Not only are ASCs focused on ensuring that patients have the best surgical experience possible, they also provide cost-effective care that save the government, third party payors and patients money. Because ASCs are highly specialized and function on a much smaller scale, they are able to provide services at a lower price than a full-service hospital.
Since 1982, when Medicare began reimbursing ASCs, the industry has saved the program billions of dollars. With approximately 5,300 Medicare-certified facilities across all 50 states, ASCs perform more than 25 million procedures each year. On average, Medicare saves $2.3 billion annually when surgical procedures are performed at ASCs instead of hospital outpatient departments (HOPDs). Click here to understand why. Likewise, Medicaid and other insurers benefit from lower prices for services performed in the ASC setting.

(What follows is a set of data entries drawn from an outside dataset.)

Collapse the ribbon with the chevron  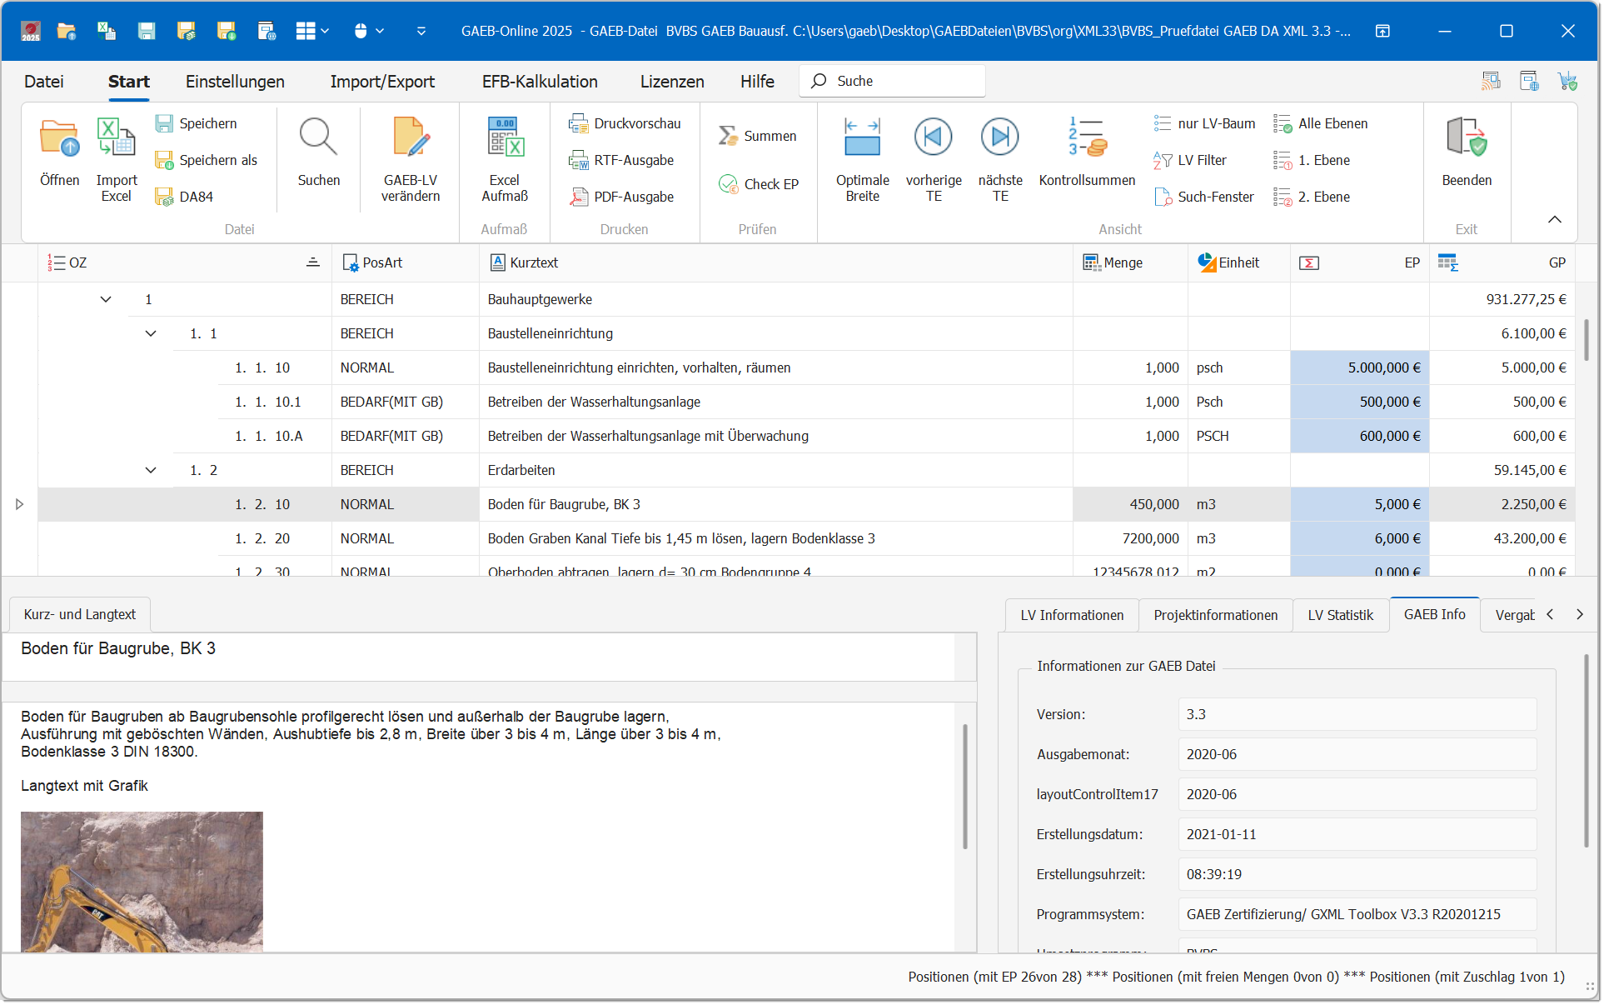click(x=1554, y=219)
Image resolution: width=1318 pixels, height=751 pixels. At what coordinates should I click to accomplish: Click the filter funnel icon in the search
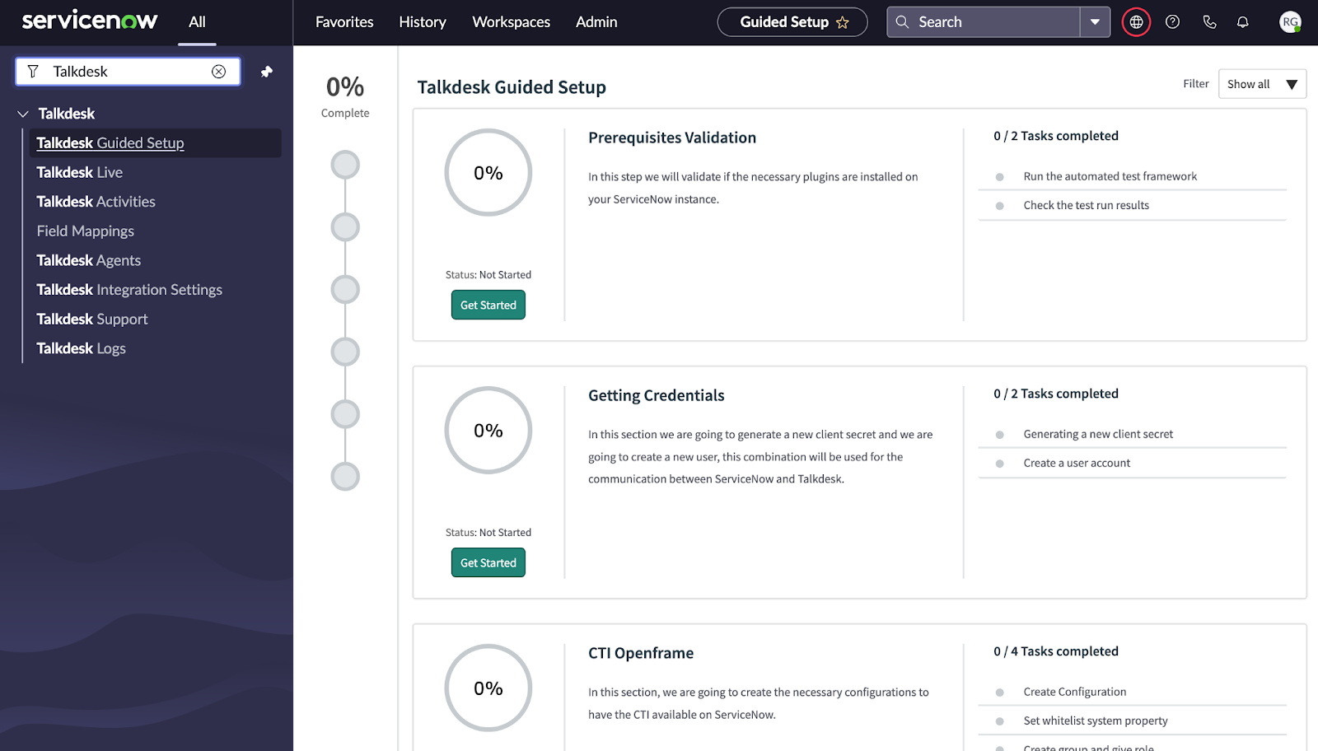33,72
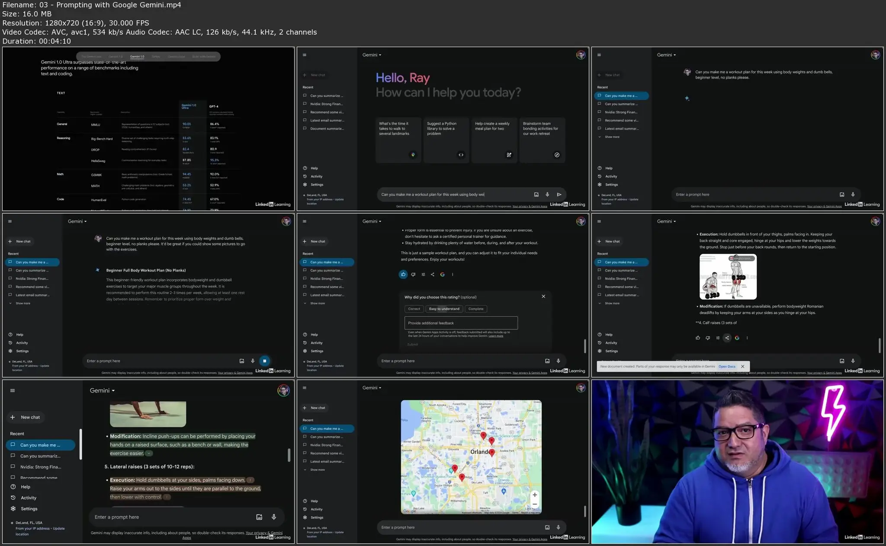
Task: Select the underlined 'Gemini 1.0' tab on benchmark page
Action: 137,57
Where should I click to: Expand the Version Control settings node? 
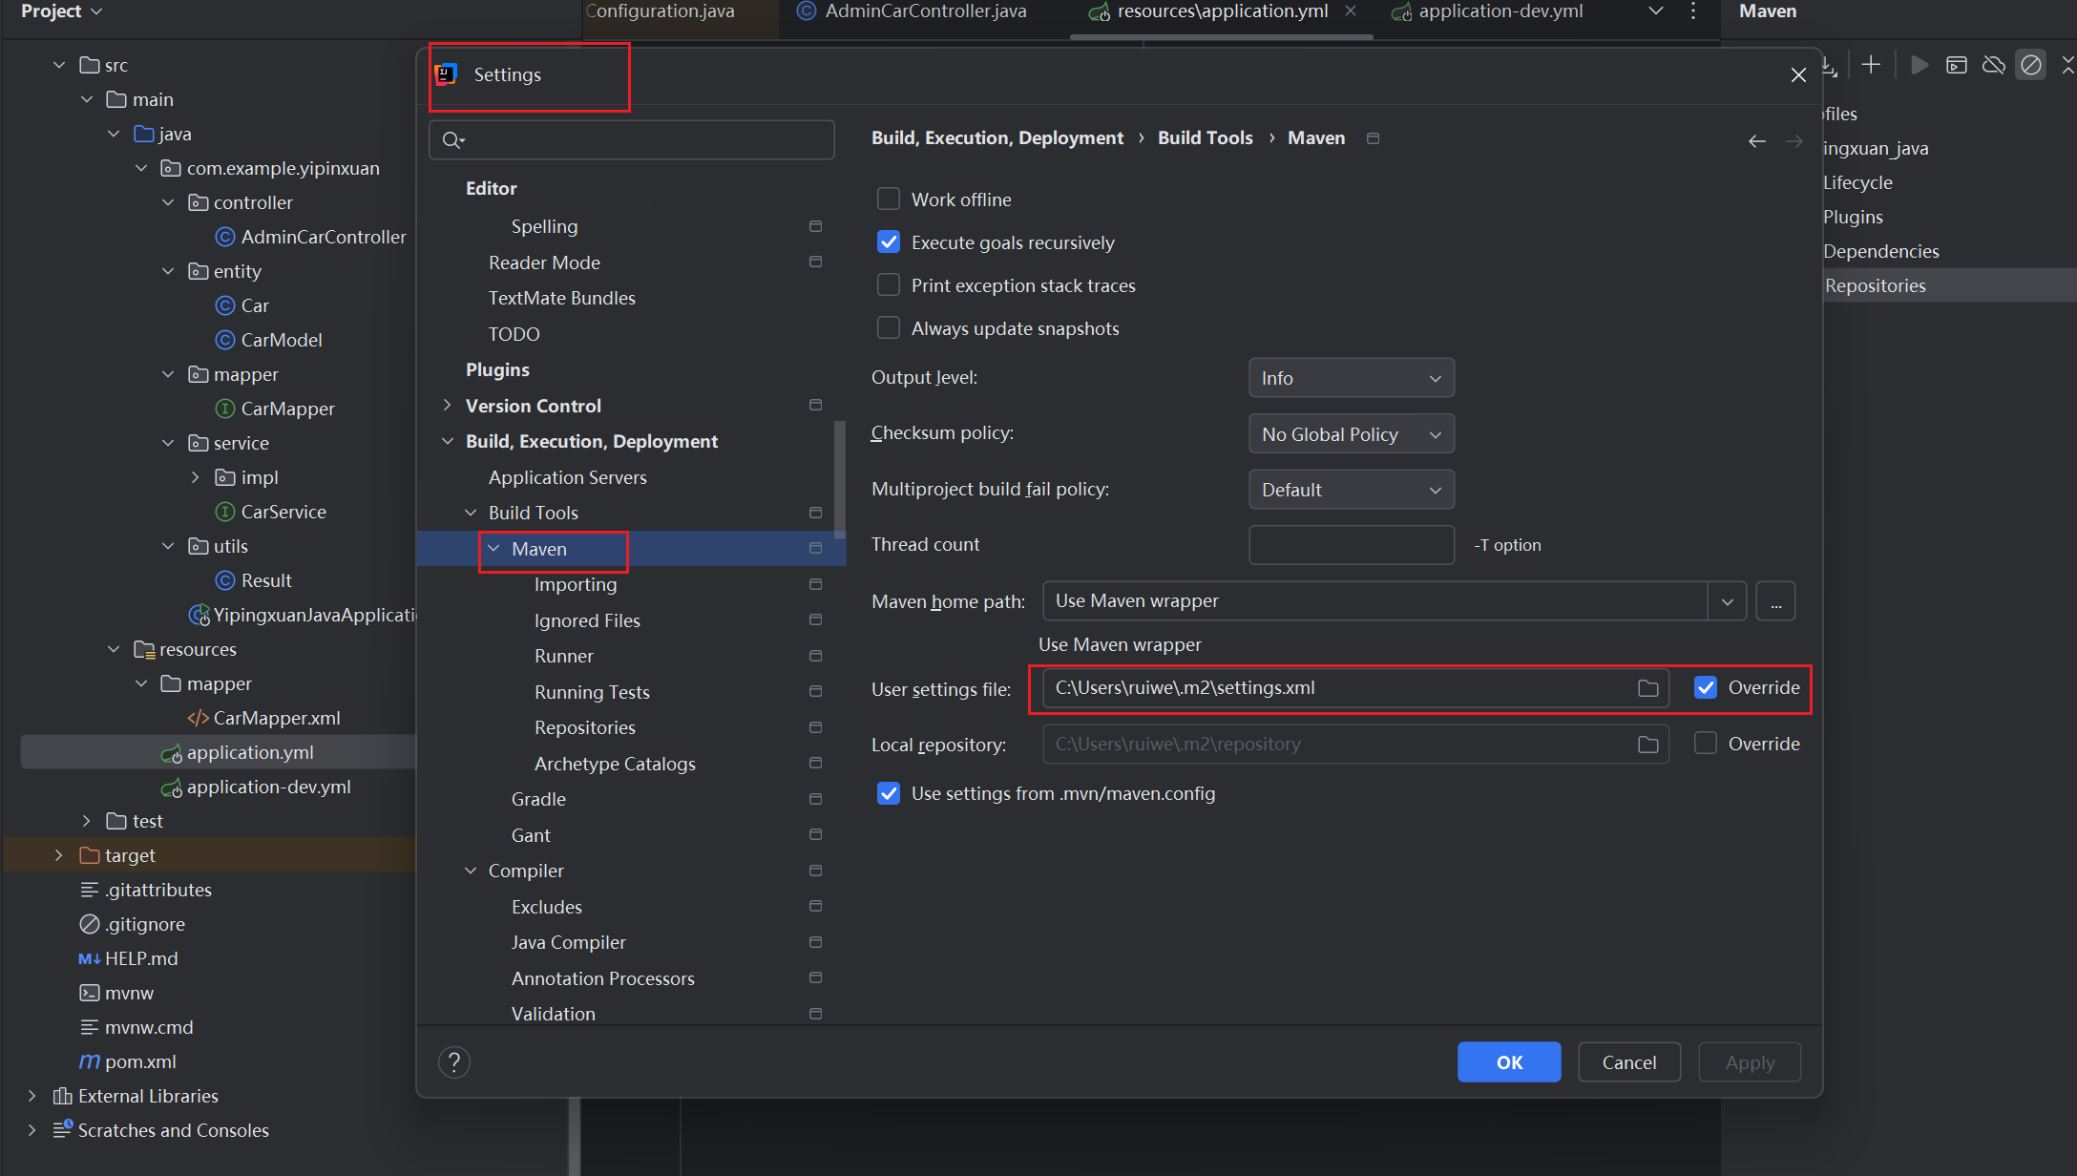(447, 406)
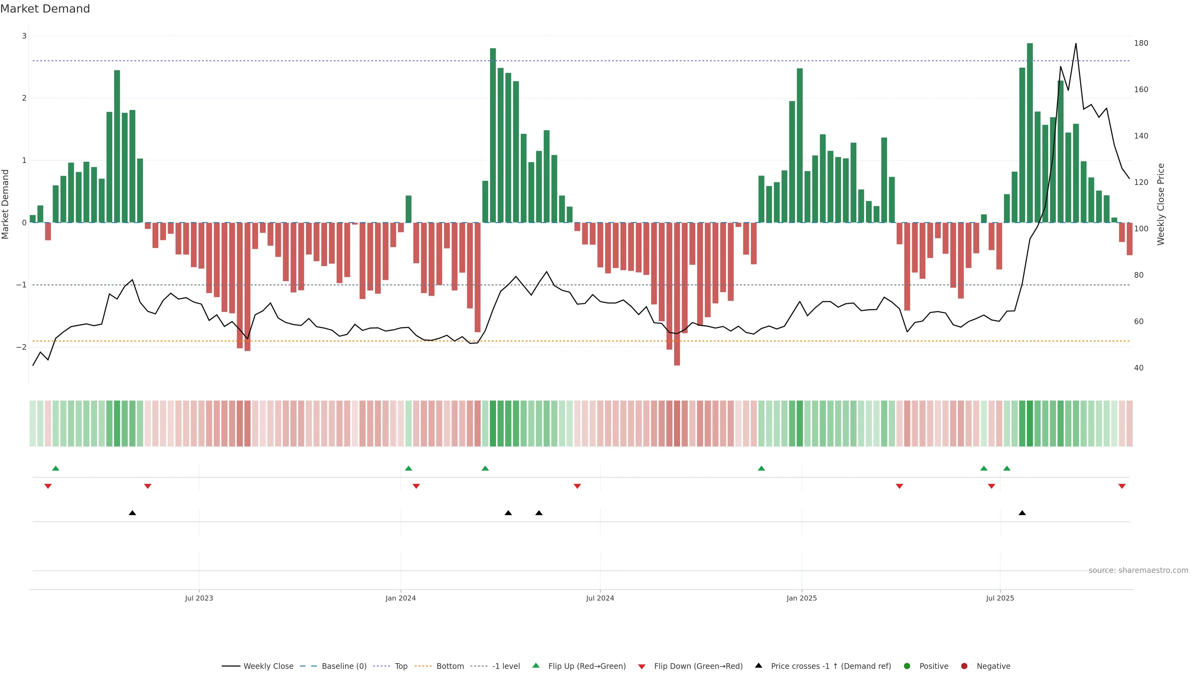Image resolution: width=1204 pixels, height=677 pixels.
Task: Click the sharemaestro.com source text
Action: point(1138,570)
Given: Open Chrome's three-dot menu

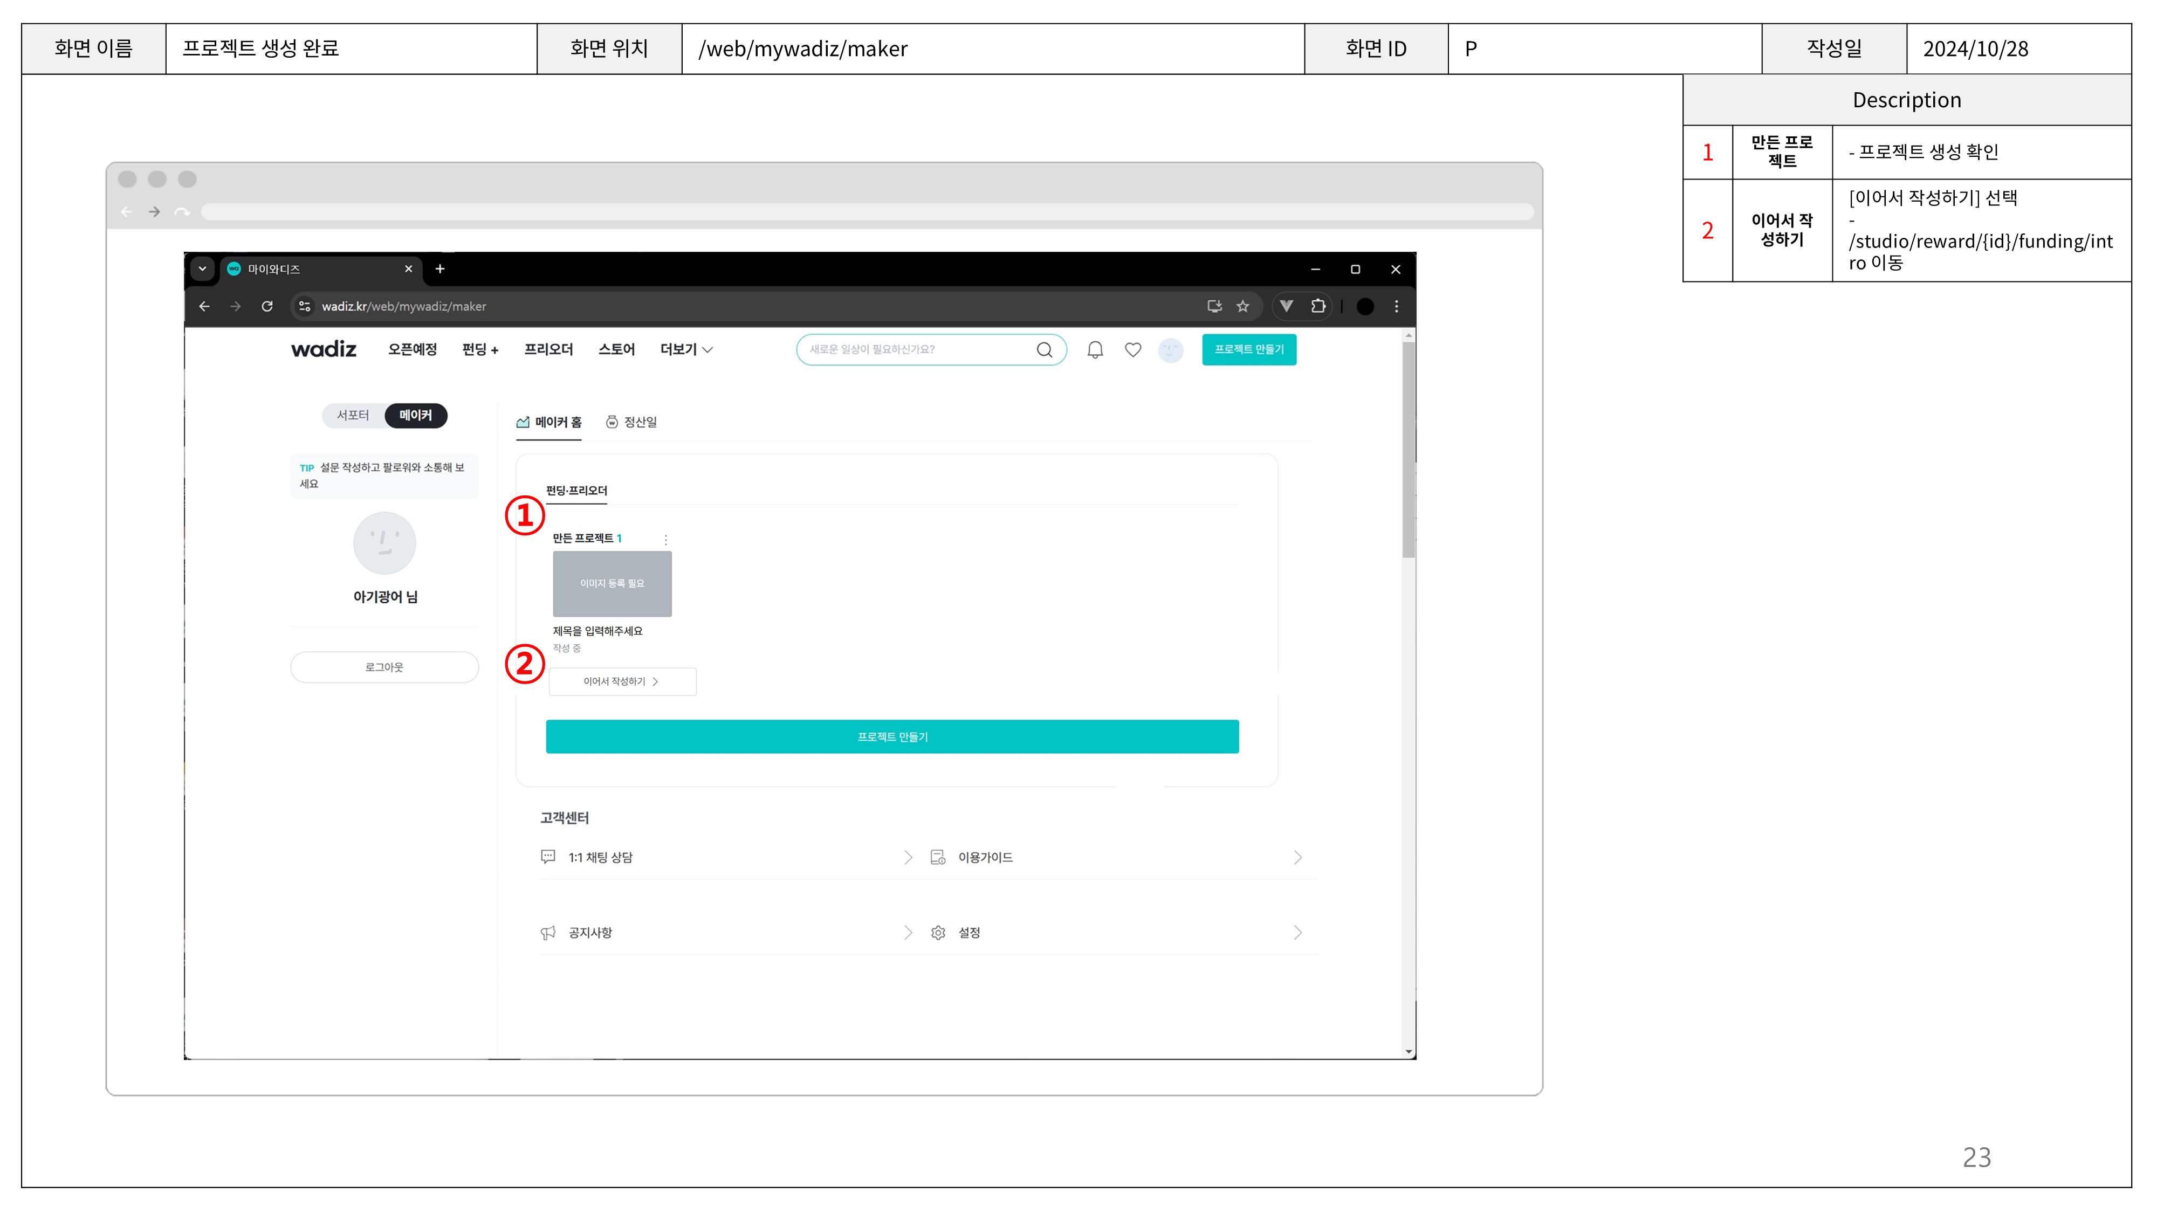Looking at the screenshot, I should pos(1396,306).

In addition, patients typically pay less coinsurance for procedures performed in the ASC than for comparable procedures in the hospital setting. For example, a Medicare beneficiary could pay as much as $353 in coinsurance for a cataract extraction procedure performed in a hospital outpatient department, whereas that same beneficiary's copayment in the ASC would be only $195.
Without the emergence of ASCs as an option for care, health care expenditures would have been tens of billions of dollars higher over the past four decades. Private insurance companies tend to save similarly, which means employers also incur lower health care costs when employees utilize ASC services. For this reason, both employers and insurers have recently been exploring ways to incentivize the movement of patients and procedures to the ASC setting.
What the Experts are Saying
An analysis by researchers at the prominent University of California-Berkeley Nicholas C. Petris Center on Health Care Markets and Consumer Welfare finds that ASCs provide billions of dollars in savings to the Medicare program and its beneficiaries. Specifically, Berkeley’s researchers found that ASCs saved Medicare $7.5 billion over the four-year period from 2008 to 2011. Going forward, ASCs have the potential to save the Medicare system an additional $57.6 billion over the next decade. Click here to read the entire study.
A report by the U.S. Department of Health and Human Services (HHS) Office of the Inspector General (OIG) found that outpatient surgical procedures performed in ASCs have saved Medicare more than $1 billion in each of the last several years—and have the potential for even greater savings in the future. As a result of the cost-savings that ASCs offer, the report concludes, “…Medicare saved almost $7 billion and beneficiaries saved an additional $2 billion during CYs 2007 through 2011. Also, Medicare and beneficiaries could save an additional $12 billion and $3 billion, respectively, during CYs 2012 through 2017.” Click here to read the full report.
A study published in Health Affairs finds that ASCs save money and increase efficiency for Medicare, insurers and patients alike, while providing the same high quality care as HOPDs. The study, conducted by health economists Elizabeth Munnich of the University of Louisville and Stephen Parente of the University of Minnesota, concludes that “ASCs are a high-quality, lower-cost substitute for hospitals as venues for outpatient surgery.” The full study can be read in the May 2014 issue of Health Affairs.